■ VERIFIQUE SUA COMPREENSÃO ■
a) Segundo o trecho citado, o que Freyre aponta como a maior delícia do brasileiro?
b) Indique se cada afirmação abaixo está de acordo com o trecho citado, respondendo sim ou não e citando as palavras que decidem: (i) Em Portugal, o erotismo grosso domina somente as classes populares. (ii) O apresentador do programa finge reprovar a conduta dos personagens. (iii) O humor veiculado dessa maneira é apresentado como progressista.

O apelo ao erotismo e à pornografia, nesse gênero de programa, e sua boa aceitação pelo público mais uma vez deixa evidente a correspondência desse fenômeno com as nossas raízes sociais e culturais. Afinal, “em nenhum país nem em nenhuma língua os palavrões ostentam tamanha opulência” (FREYRE, 1963:302). Gilberto Freyre claramente identifica, com grande ênfase, a questão sexual como uma das formas de identificação que constituem o ser social, como a religiosa e a étnica, traços que marcaram a cultura nacional, como características essenciais do "povo brasileiro":

O erotismo grosso, plebeu, domina em Portugal todas as classes, considerando-se efeminado o homem que não faça uso dos gestos e dos palavrões obscenos. A mesma coisa do Brasil, onde esse erotismo lusitano só fez encontrar ambiente propício nas condições lúbricas de colonização. A maior delícia do brasileiro é conversar safadeza (FREYRE, 1963:302).

O recurso ao humor, usando o artifício de personagens, ainda se mostra útil, enquanto “veículo de um discurso proibido, subterrâneo, não oficial, que não se manifestaria, talvez, através de outras formas” (POSSENTI, 1998:26) como por intermédio do apresentador do programa que, assim, preserva a

imagem de uma certa “reserva moral”, o que é demonstrado, quando este, mesmo envolvendo-se nas brincadeiras, simula desaprovação à conduta dos personagens seus comandados. O humor veiculado dessa maneira acaba sendo extremamente reacionário, funcionando, efetivamente, como

[...] uma forma de manifestação de um discurso veiculador de preconceitos, caso em que acaba sendo contrário a costumes que são, de alguma forma, bons ou, pelo menos, razoáveis, civilizados, como os tendentes ao igualitarismo, sem dúvida melhores do que os contrários (POSSENTI, 1998: 49).

■ LINHAS FORNECIDAS ■
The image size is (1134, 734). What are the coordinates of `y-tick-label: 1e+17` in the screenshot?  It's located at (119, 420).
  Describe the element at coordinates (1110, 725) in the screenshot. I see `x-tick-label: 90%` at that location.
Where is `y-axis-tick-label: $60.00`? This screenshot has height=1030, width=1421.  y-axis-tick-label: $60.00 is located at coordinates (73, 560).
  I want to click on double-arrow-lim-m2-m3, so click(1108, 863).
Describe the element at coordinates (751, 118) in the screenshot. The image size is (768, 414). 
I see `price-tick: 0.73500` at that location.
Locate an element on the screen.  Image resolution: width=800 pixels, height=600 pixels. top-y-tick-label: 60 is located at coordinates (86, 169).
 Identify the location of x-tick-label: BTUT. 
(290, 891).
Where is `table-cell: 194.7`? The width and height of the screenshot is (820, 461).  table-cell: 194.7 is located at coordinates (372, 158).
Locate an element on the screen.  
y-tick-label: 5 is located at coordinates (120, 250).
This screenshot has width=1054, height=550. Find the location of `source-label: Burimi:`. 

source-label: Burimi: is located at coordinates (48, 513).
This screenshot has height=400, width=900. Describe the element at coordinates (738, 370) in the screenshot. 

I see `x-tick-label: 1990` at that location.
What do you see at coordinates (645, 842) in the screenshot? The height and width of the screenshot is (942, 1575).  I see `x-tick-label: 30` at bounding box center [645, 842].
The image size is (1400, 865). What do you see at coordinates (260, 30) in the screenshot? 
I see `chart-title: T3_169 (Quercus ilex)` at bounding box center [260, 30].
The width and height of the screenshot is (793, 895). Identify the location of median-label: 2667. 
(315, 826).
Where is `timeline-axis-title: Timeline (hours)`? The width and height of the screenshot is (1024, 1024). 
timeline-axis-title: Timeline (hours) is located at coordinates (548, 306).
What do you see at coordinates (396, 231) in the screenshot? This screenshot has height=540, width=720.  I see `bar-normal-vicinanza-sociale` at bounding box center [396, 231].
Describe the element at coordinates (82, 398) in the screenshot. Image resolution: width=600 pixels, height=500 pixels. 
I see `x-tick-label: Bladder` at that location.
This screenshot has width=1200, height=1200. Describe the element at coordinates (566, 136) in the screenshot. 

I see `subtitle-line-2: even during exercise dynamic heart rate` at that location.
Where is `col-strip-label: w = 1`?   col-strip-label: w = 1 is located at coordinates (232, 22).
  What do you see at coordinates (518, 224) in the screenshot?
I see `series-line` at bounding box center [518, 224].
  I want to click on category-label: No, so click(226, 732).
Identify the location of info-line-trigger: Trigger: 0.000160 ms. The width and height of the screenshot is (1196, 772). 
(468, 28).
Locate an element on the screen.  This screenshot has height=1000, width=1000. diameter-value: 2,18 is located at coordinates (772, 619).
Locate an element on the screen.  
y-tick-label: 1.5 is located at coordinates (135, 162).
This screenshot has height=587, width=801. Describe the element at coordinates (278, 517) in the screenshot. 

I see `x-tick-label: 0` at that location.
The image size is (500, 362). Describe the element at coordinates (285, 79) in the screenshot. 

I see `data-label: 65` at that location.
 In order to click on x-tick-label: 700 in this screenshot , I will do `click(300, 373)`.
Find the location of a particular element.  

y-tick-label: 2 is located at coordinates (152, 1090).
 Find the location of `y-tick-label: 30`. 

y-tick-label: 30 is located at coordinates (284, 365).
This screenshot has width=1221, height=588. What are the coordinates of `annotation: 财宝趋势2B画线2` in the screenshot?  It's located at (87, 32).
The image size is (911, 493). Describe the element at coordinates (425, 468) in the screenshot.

■ RESPOSTAS ABAIXO ■
a) Conversar safadeza.

b)
(i) Não: "O erotismo grosso, plebeu, domina em Portugal todas as classes".
(ii) Sim: "simula desaprovação à conduta dos personagens seus comandados".
(iii) Não: "O humor veiculado dessa maneira acaba sendo extremamente reacionário".